Task to complete: The result should be every line that contains the word "agent", taken from the material.

╭─ Supplied entries

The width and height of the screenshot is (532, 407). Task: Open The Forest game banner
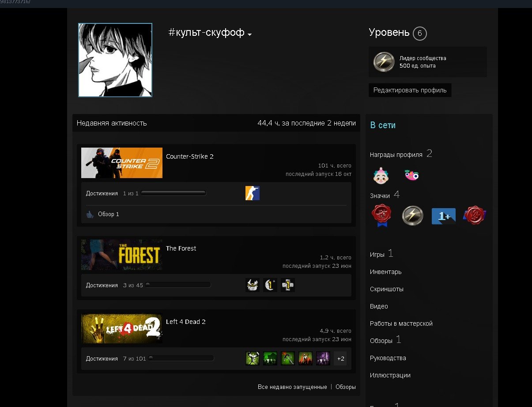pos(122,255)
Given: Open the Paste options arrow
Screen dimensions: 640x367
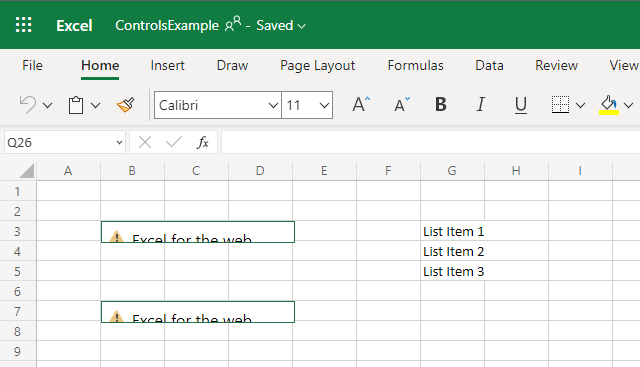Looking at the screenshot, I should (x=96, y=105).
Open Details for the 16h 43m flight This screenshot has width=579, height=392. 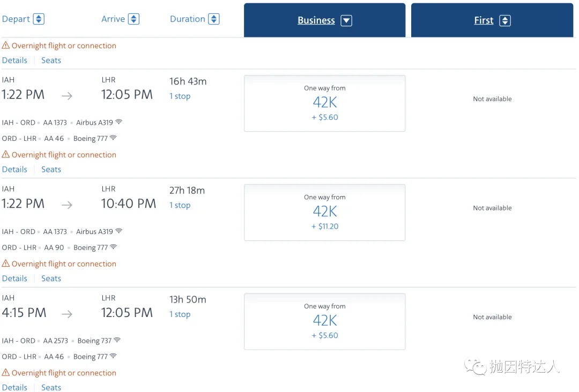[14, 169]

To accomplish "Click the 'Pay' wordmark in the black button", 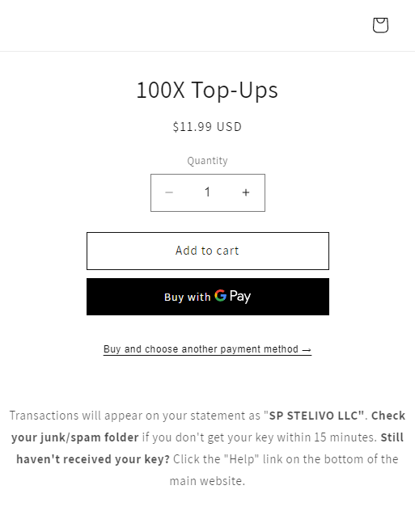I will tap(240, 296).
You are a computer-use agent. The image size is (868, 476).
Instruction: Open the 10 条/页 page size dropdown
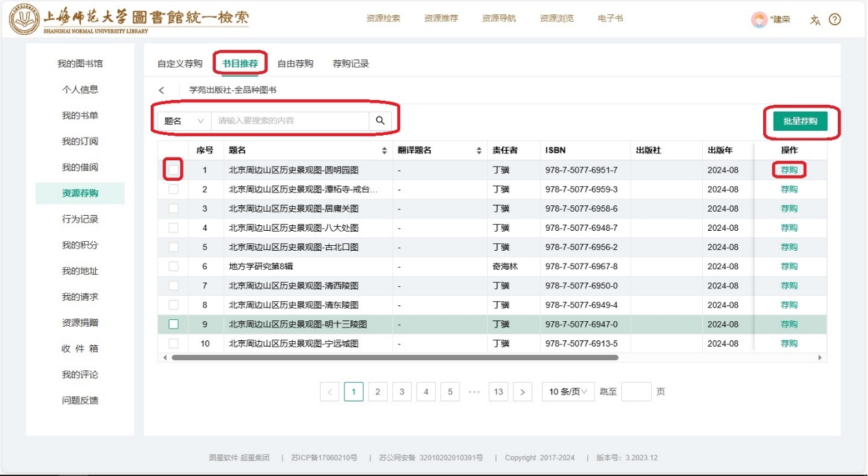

╰─
╭─ Supplied entries

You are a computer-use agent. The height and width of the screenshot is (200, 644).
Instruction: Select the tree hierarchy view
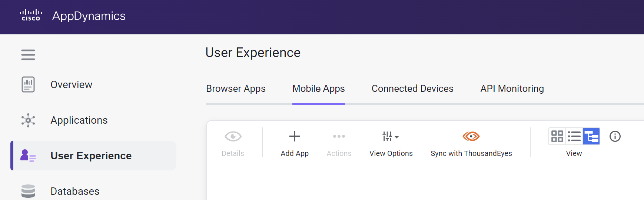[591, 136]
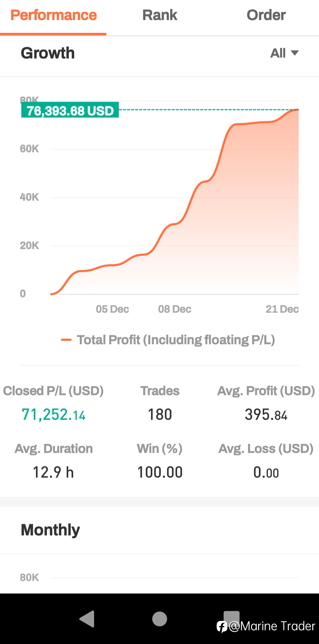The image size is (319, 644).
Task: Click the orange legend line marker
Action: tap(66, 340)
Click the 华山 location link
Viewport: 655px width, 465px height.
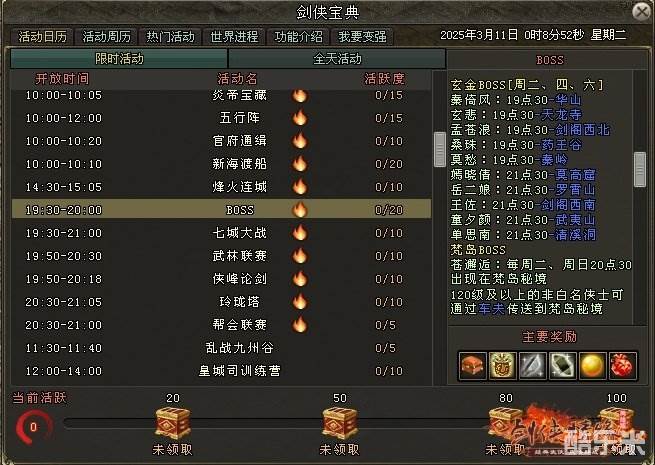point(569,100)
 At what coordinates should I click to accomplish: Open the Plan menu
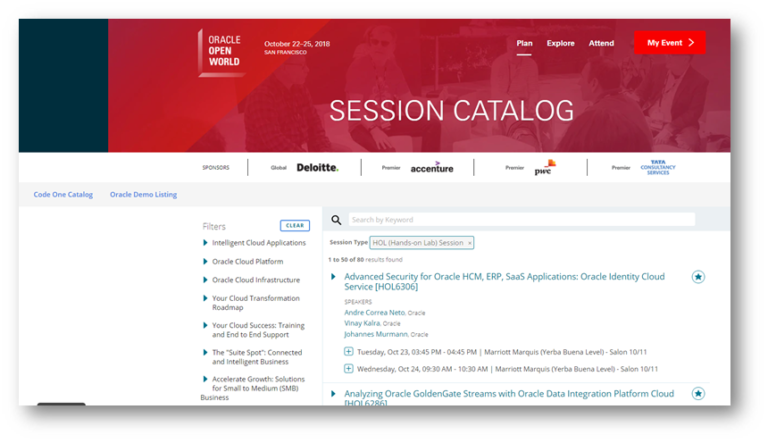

╰─
╭─ Supplied entries

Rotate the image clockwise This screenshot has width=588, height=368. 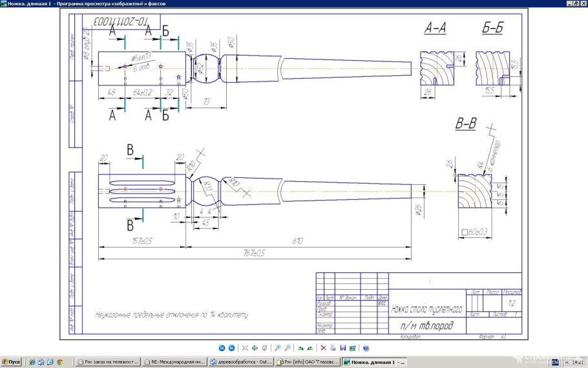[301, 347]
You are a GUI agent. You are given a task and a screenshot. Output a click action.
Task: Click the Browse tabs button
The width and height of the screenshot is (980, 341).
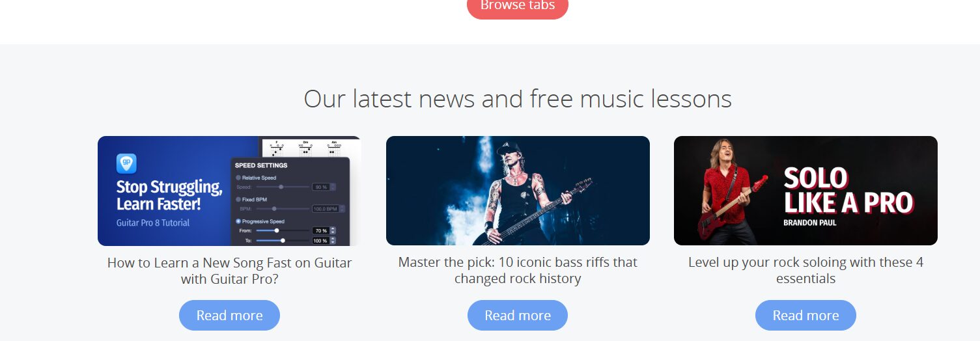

╰─

Reply:
You are a computer-use agent. The image size is (868, 476).
You are a computer-use agent. The height and width of the screenshot is (200, 644).
You are a GUI agent. You are given a task and a screenshot. Output a click action.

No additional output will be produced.